▶ **TEXTE FOURNI**:
.....

Que pensent les étudiants des efforts de mobilisation du gouvernement ? Que penses-tu de ce sujet ?
Les étudiants ont des sentiments mitigés à l'égard des efforts de mobilisation, notamment en raison des méthodes inhumaines employées par les centres de recrutement locaux, comme dans les régions de Zakarpattia et d'Odessa, et des conflits qui ont permis la mobilisation dans l'armée de jeunes hommes de moins de 25 ans partiellement éligibles. D'autre part, de nombreux étudiants ressentent le poids de la responsabilité de soutenir l'effort de guerre en s'engageant dans l'armée, en organisant des dons pour les soldats ou en aidant, par exemple, à déblayer les décombres après les attaques russes, comme l'ont fait mes camarades de Priama Diia à Kyiv après que les Russes ont attaqué le campus principal de l'Institut des relations internationales de l'Université nationale et plusieurs dortoirs. Et je partage ces moments difficiles avec mes frères et sœurs. La mobilisation devrait être juste et prévisible car il n'y a pas actuellement de conditions claires de service obligatoire pour les personnes enrôlées.

.....

▶ **TRAVAIL À FAIRE**:
**A.** Traduisez en anglais cette phrase du texte sur la mobilisation : « La mobilisation devrait être juste et prévisible car il n'y a pas actuellement de conditions claires de service obligatoire pour les personnes enrôlées. »
**B.** Prolongez le texte sur les étudiants face à la mobilisation en reprenant après sa dernière phrase.

▶ **DONNÉES FOURNIES**:
.....

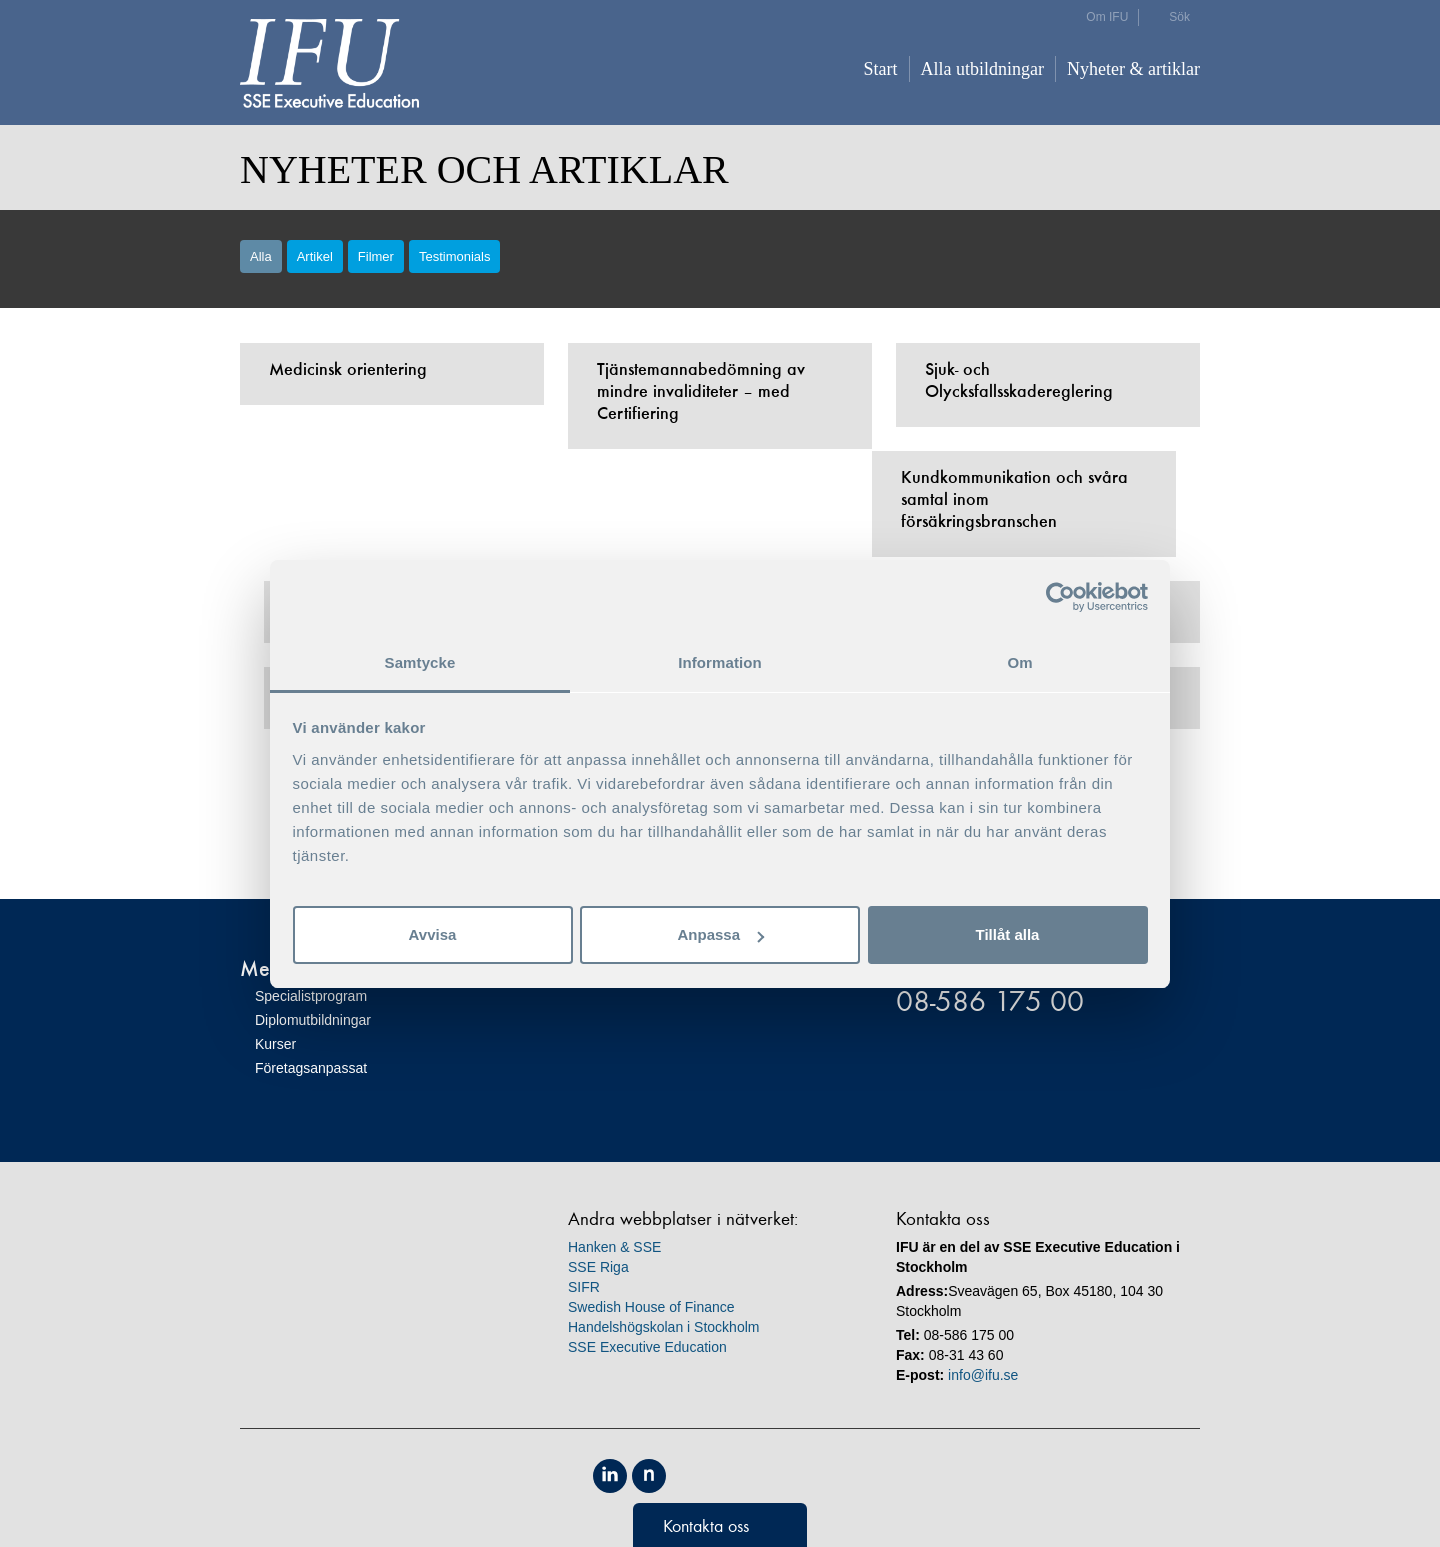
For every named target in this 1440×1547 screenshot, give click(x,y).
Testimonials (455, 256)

.....

▶ **RÉPONSES PAR TÂCHE**:
**A.** Mobilization should be fair and predictable, because there are currently no clear conditions of mandatory service for those who are enlisted.

**B.**
Sais-tu si de nombreux étudiants ont rejoint l'armée ?
Pas vraiment. Il est assez difficile de combiner des études et un service actif dans l'armée, à moins d'étudier ou de postuler pour des cours par correspondance (des études purement en ligne). Toutefois, de nombreux étudiants s'inscrivent dans les départements militaires des universités ukrainiennes. Ces départements militaires sont des vestiges de l'Union soviétique et sont encore très actifs dans plusieurs universités ukrainiennes, où les étudiants peuvent s'inscrire indépendamment de leur université principale. Par exemple, mes camarades de l'académie d'Ostroh se sont inscrits au département militaire de l'université nationale d'ingénierie de l'eau et de l'environnement de Rivne afin de pouvoir se préparer à l'avance en recevant des spécialités militaires et, par conséquent, des grades d'officiers subalternes avec lesquels ils commenceront leur service dans l'armée. C'est quelque chose de beaucoup plus gérable que la formation militaire qui sera introduite pour la prochaine année d'études.
Le gouvernement souhaite introduire une formation militaire dans les universités en 2025. Que penses-tu de cette décision ?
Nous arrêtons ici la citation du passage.